Passage provided:
** begin **
August 2018
Issue 51
In This Issue:
  • New Tailgate Talk: Proper Lifting
  • Tips from Tony: Roadway Horizontal Curve Signs
  • Innovation Station: EDC-5 Innovations
  • Effective Use of Social Media—Public Works Facebook Pages 
  • Town Crier: City of Meriden's Director of Public Works, Bob Bass, Retiring
  • Discover East Lyme: Niantic Bay Boardwalk
  • Save the Date: 2019 ITE Northeastern District Annual Meeting
  • Tips from Tony: Answer
New Tailgate Talk: Proper Lifting

The T2 Center has published our newest Tailgate Talk informational brief. Each Tailgate Talk focuses on one on-the-job safety topic and is designed to be shared with your crew at the beginning of their day. When employees are presented with safety material in small chunks, in a setting in which they are comfortable, they are more likely to retain that information and put it into practice.
It's hard to enjoy a normal, happy, and successful life with a bad back. The back contains one of the most critical muscle groups in the body, as well as the spinal cord and associated vertebrae and disks. Municipal employees most often lift materials to put them into place or move them from one location to another. Back injuries are cumulative; a lot of small injuries lead up to the big one. It is, therefore, important to remember the key elements of proper lifting.
Tips from Tony: Roadway Horizontal Curve Signs
If you have a horizontal curve that has a maximum safe advisory speed limit of 30 MPH, which sign should you use?
(MUTCD § 2C.02)
Find the answer at the bottom of the newsletter.

If you have roadway safety questions, please contact:
Anthony Lorenzetti, P.E. - Safety Circuit Rider
(860) 486-5847 or [email protected] .

Innovation Station: EDC-5 Innovations
Click here to learn more about the EDC-5 innovations from the Federal Highway Administration.
Effective Use of Social Media—Public Works Facebook Pages

As of August 2017, two-thirds (67%) of Americans report that they get a least some of their news on social media — with two-in-ten doing so often, according to a new survey from Pew Research Center .

Overall, Facebook outstrips all other social media sites as a source of news. Looking at the population as a whole, Facebook by far still leads every other social media site as a source of news. This is largely due to Facebook's large user base, compared with other platforms, and the fact that most of its users get news on the site.

Some Connecticut public works departments have taken advantage of this opportunity to get information out to their local residents. South Windsor has posted videos they've created that introduce residents to the DPW crew, and they use Facebook to get out information regarding available resources and updates on local construction projects. New Milford has posted drone videos demonstrating how to properly yield, merge, stop and exit from the Still River Drive Roundabout.

Whether you are looking to announce news or items of interest, promote projects or report on progress, Facebook is a great way to share and connect with your community.
City of Meriden's Director of Public Works, Bob Bass, Retiring
Meriden Public Works Director Bob Bass intends to retire in September from a position he has held since 2007. He's been with the City a bit longer, having been hired initially as an associate engineer in 2003.
** end **
Supplied material:
** begin **
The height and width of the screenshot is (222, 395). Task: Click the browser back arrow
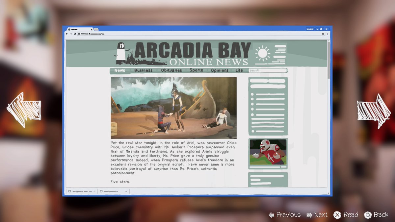point(67,34)
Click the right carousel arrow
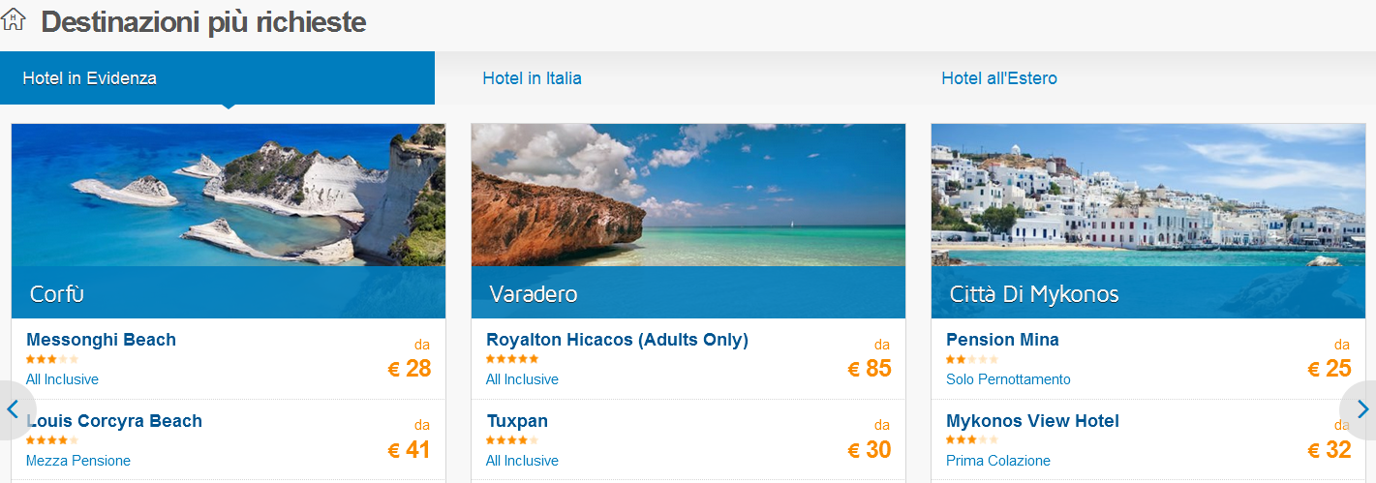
** end **
Stated problem: According to the newsletter, in what year and in what role was Bob Bass first hired by the City of Meriden?

Answer to this exercise: In 2003, as an associate engineer.